INSTRUCTIONS FOR THE TASK
Below are records. Find each line in them that holds the word "computer" and copy it.

--- INPUT DATA Enclosed Below ---

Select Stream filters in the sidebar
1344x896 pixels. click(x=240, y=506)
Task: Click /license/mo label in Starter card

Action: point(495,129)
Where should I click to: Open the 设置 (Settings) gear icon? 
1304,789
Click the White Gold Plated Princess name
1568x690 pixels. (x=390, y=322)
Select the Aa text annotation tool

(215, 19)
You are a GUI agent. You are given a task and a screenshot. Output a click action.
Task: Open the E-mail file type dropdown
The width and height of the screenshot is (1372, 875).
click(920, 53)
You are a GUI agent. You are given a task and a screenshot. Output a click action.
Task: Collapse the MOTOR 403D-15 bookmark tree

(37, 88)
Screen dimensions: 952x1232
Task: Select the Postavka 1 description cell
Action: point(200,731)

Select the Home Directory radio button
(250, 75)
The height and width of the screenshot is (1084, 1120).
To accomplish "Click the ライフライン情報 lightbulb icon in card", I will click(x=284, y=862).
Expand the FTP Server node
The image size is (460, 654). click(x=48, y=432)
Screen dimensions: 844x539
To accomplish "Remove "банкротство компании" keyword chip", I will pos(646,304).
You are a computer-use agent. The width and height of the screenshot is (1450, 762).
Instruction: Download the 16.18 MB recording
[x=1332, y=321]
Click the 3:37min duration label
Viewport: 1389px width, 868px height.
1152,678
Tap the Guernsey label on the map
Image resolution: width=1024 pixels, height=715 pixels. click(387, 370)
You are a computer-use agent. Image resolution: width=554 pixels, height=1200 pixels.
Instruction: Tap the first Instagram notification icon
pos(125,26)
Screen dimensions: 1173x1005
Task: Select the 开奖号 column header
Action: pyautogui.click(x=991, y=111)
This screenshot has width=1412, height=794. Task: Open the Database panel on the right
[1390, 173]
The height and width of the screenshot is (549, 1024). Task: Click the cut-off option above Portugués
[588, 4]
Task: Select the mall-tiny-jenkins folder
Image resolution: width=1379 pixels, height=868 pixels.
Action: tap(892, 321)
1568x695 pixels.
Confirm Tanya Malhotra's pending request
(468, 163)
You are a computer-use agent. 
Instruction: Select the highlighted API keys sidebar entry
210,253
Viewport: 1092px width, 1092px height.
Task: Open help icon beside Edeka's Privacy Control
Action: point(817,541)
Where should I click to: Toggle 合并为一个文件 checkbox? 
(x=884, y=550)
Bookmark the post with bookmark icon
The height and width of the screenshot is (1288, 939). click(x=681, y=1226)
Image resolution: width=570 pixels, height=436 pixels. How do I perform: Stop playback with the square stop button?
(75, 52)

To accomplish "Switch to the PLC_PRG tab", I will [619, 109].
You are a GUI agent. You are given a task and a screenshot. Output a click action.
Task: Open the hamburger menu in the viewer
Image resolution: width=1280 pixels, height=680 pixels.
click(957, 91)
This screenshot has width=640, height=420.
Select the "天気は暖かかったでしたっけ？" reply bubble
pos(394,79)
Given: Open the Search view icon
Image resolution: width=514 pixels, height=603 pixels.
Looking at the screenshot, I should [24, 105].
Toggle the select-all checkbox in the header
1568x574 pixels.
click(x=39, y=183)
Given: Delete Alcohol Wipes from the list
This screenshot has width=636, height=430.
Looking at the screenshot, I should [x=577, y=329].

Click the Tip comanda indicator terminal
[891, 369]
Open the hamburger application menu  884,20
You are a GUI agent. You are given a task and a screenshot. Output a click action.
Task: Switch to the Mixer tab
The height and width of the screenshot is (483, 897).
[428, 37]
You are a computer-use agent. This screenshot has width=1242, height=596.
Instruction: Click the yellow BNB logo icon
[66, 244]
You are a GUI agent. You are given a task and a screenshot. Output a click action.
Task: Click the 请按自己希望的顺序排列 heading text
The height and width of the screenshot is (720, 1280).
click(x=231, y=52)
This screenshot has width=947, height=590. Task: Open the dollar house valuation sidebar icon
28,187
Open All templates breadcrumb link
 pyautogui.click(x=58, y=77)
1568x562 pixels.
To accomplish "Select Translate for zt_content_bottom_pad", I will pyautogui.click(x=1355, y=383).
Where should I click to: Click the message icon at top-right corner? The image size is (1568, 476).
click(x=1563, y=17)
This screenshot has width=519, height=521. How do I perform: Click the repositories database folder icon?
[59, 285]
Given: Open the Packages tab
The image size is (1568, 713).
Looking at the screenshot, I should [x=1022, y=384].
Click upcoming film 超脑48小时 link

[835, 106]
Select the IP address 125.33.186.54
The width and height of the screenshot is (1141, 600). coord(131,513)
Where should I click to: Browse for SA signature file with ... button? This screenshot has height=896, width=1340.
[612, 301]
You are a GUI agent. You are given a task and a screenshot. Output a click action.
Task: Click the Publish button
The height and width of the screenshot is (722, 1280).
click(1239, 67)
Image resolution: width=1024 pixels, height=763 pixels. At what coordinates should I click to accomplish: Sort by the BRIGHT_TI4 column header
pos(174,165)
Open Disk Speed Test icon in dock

--- End of Enclosed INPUT DATA ---

RESULT OF THE TASK
You are a computer-use agent. The width and height of the screenshot is (1450, 762).
You are a computer-use agent. Image resolution: width=554 pixels, height=1200 pixels.
You are a computer-use agent. 
You are a computer-use agent. This screenshot has width=1242, height=596.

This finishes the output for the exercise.